I'd sell him to someone who already had a pen of cattle on grain. Feeding a single steer is pretty far down the priority list the way I look at it.


----------



## deadmoose (Oct 30, 2011)

We have different priorities.

I am still debating graining. Would like to see the difference, although not apples to apples. I will finish only 2 steers this year. I sold the rest of my belties. Have one highlander who will be 25% in my freezer.

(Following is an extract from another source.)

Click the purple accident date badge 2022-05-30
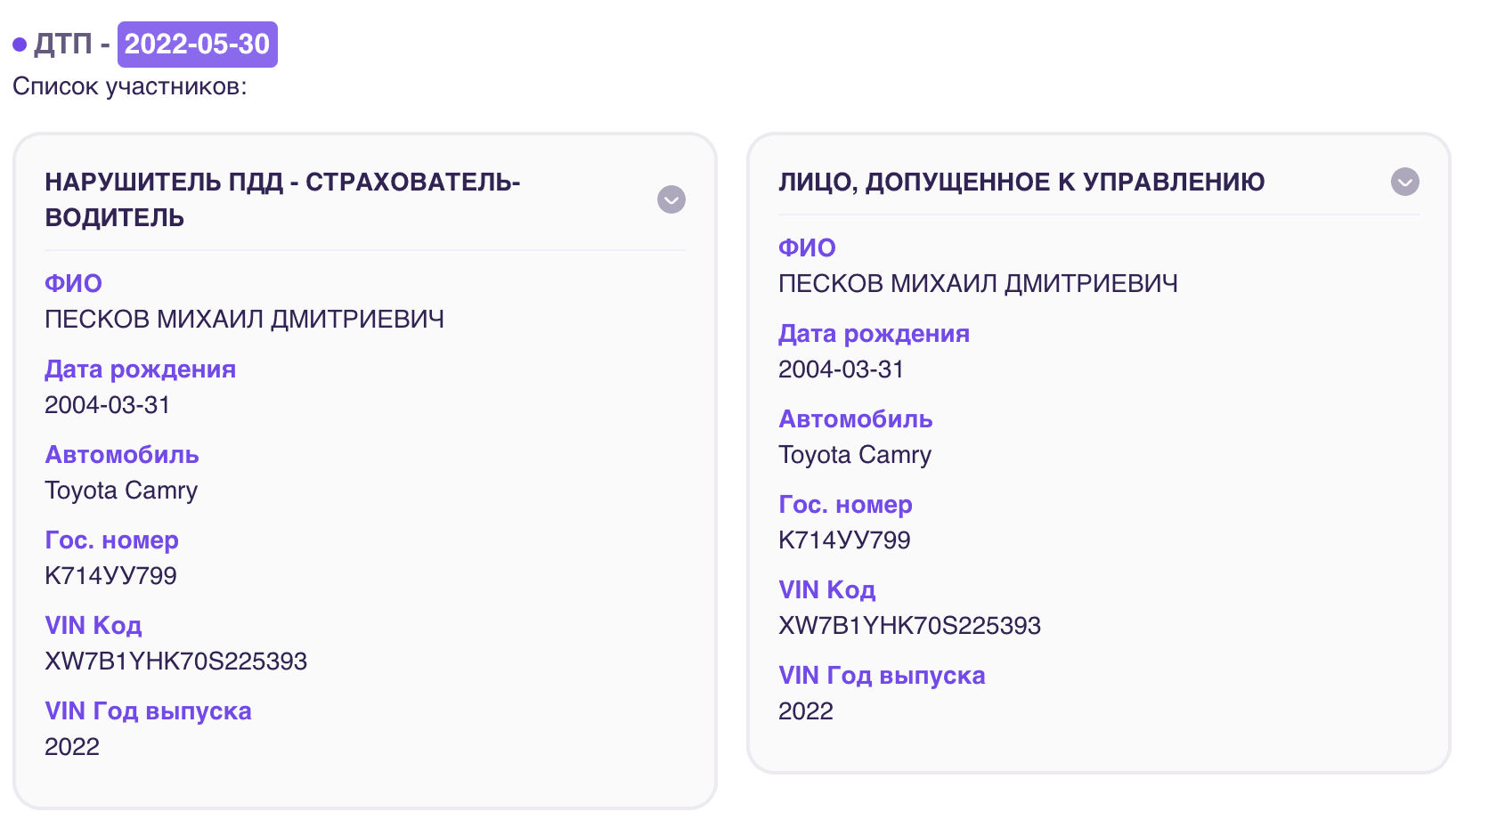Viewport: 1505px width, 828px height. coord(197,45)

I was finally able to turn into lush pasture last week. I will see how a couple more weeks goes and go from there. I should be about right on stocking rate now after sending some on down the road. Good thing as I only have 2 bales left.


----------



## Ray 54 (Aug 2, 2014)

The mineral content of your grass needs to checked before you can be sure of how much your animals need. But if they look good and gain well your not in to bad of shape. We have to watch for low cooper in the diet. It is easier to see if you know what to look for in hair color and general coat than some others.


----------



## deadmoose (Oct 30, 2011)

I decided not to grain him
The hot carcass looked really similar but slightly smaller than the highlander that went away the same day.

Imho-plenty of fat and marbling from the grass. I sold them off, but bought back a t bone and some burger from the Highland. I prefer leaner burger. Here is the tbone.


----------



## deadmoose (Oct 30, 2011)

I had planned on keeping a quarter off of my highlander steer, but ended up butchering a cow earlier. Butcher told me to grind her except tenderloin. Nope.

Here is a ribeye off of 6ish year old cow: she is tasty.


----------



## hillside hay (Feb 4, 2013)

Nothing wrong with that at all. Nice looking meat.


----------



## Supa Dexta (May 28, 2014)

I had those plates once upon a time.


----------